Make.com guide

How to Get Alerted When a Make.com Scenario Stops Running

Make scenarios can run on schedules, from instant triggers, or on demand. Built-in history and error handling are useful, but an external heartbeat catches the business symptom: the scenario did not finish when expected.

Short answer

For a Make.com scenario that should run on a schedule, add an HTTP request near the final successful path. If PulseProbe does not receive that check-in on time, it marks the scenario as missed and sends an alert.

Last reviewed: June 10, 2026PulseProbe is not an official Make.com integration or partner. It receives a standard HTTP check-in from scenarios that can make outbound HTTP requests.

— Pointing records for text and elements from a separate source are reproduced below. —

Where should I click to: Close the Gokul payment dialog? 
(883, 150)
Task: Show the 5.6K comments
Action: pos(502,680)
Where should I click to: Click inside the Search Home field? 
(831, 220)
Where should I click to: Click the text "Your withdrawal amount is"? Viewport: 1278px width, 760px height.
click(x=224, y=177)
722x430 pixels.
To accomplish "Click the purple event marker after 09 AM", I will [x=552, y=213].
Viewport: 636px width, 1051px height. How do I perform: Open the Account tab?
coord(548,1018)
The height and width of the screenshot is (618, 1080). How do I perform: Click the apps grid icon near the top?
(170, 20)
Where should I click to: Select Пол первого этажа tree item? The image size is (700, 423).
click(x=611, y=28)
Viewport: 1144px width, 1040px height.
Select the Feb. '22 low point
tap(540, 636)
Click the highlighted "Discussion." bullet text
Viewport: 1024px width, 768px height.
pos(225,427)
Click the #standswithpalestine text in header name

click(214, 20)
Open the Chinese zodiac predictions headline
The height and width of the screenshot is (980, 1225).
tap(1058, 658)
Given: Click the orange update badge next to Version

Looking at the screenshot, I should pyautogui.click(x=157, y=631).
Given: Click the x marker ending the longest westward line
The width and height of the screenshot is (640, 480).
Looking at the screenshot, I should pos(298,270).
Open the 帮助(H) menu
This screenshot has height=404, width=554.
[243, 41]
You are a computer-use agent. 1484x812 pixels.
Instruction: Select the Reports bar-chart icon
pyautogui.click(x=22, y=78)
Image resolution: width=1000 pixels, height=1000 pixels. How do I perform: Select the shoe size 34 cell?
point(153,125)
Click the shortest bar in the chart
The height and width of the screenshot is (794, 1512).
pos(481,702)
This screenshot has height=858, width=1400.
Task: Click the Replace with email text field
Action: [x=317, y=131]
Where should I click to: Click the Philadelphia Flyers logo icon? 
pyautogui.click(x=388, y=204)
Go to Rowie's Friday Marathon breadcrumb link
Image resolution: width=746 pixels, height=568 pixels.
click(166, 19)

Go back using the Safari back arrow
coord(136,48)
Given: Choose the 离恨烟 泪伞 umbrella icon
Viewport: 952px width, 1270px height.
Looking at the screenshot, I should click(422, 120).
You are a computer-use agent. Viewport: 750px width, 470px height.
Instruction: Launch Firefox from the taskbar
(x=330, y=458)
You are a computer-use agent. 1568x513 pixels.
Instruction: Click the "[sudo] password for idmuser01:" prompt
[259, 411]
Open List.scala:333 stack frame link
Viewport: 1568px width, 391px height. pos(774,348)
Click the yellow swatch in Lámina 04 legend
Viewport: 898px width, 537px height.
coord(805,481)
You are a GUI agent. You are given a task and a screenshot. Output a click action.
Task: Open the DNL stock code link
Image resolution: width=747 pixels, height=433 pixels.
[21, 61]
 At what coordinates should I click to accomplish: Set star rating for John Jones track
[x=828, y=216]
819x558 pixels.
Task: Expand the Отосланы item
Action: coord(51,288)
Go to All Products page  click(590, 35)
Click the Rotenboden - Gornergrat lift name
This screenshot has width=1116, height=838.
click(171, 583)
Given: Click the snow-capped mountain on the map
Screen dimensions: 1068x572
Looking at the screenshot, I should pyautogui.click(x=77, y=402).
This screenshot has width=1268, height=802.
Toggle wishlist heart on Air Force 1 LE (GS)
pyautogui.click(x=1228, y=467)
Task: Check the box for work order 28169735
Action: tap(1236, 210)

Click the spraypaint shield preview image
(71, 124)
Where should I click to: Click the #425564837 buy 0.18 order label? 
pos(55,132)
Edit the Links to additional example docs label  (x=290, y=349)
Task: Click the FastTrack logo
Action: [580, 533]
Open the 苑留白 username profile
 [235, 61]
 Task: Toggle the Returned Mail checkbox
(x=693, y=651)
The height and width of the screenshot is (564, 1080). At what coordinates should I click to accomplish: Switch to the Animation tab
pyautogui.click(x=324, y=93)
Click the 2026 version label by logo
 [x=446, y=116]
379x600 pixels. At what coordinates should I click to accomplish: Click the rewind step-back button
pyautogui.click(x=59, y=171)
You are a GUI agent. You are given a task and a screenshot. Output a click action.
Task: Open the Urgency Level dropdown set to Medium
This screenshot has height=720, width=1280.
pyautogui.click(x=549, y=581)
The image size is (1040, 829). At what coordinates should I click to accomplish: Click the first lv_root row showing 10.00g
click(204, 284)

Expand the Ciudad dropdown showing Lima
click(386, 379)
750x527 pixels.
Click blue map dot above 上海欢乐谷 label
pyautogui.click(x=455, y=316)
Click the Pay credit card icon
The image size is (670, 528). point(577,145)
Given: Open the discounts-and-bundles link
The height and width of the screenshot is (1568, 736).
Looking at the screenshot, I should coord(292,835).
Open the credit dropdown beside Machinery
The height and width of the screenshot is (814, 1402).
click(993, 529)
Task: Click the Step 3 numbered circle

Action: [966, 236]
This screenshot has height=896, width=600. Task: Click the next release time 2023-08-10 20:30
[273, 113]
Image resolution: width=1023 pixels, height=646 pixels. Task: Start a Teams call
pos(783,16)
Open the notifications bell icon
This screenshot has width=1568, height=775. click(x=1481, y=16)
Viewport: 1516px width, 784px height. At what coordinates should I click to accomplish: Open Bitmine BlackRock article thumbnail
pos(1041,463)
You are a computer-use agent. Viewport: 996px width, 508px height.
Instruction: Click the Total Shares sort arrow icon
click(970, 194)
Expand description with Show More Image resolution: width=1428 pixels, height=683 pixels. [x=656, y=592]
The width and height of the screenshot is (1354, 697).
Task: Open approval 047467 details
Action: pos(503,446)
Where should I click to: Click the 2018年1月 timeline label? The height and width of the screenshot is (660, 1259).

Why Make scenarios can appear silent

A scheduled scenario may be inactive, delayed, blocked by an error, waiting on an incomplete execution, or not seeing new trigger data. The business owner usually notices the outcome: a report did not send, a lead did not route, or a sync did not finish.

Make errors vs missed expected runs

Make error handling is useful when a module outputs an error and you want to recover, retry, skip, or route around it. Heartbeat monitoring is useful when the expected final completion signal does not arrive.

Step-by-step setup

  1. 1Create a PulseProbe probe for the Make scenario.
  2. 2Match the expected interval to the scenario schedule, with enough grace time for queueing and retries.
  3. 3Copy the heartbeat URL from PulseProbe.
  4. 4Add an HTTP module or HTTP request step near the end of the scenario.
  5. 5Call the heartbeat URL only after the important modules complete successfully.
  6. 6Run the scenario once and confirm PulseProbe records a recent check-in.

Recommended grace windows

  • For a scenario scheduled every 15 minutes, start with a grace window that allows for normal platform delay and run duration.
  • For hourly or daily scenarios, use a wider grace window if upstream apps are sometimes slow.
  • If the scenario has retries or incomplete execution handling, account for that before alerting.

Common mistakes

  • Putting the heartbeat before routers, filters, or modules that can still fail.
  • Monitoring a polling check run that found no new data when you actually care about completed business work.
  • Using one probe for scenarios with different schedules.
  • Setting the expected interval to the fastest possible run instead of the real schedule.

How to test the setup

  1. 1Run the scenario once and confirm the HTTP request succeeds.
  2. 2Verify a fresh check-in in PulseProbe.
  3. 3Temporarily disable or stop the scenario only when it is safe.
  4. 4Wait for the interval and grace window, then confirm the missed alert.
  5. 5Re-enable the scenario and confirm PulseProbe records recovery after the next check-in.

When not to use PulseProbe

  • Do not use heartbeat monitoring as the only control for safety-critical, medical, emergency, financial trading, or regulated systems.
  • Do not send secrets, customer records, prompt text, API keys, or private payloads to the heartbeat URL.
  • Heartbeat monitoring proves a check-in arrived. It does not inspect the quality of the workflow output.

FAQ

Can Make error handlers replace heartbeat monitoring?

No. Error handlers help when a module errors during a run. Heartbeat monitoring helps when the final expected completion check-in does not arrive.

Should the heartbeat run on every route?

Only on routes that represent successful completion of the work you care about. Separate routes may need separate probes.

Can I send scenario data to PulseProbe?

Use the heartbeat URL as a completion signal. Avoid sending customer data, secrets, or private payloads.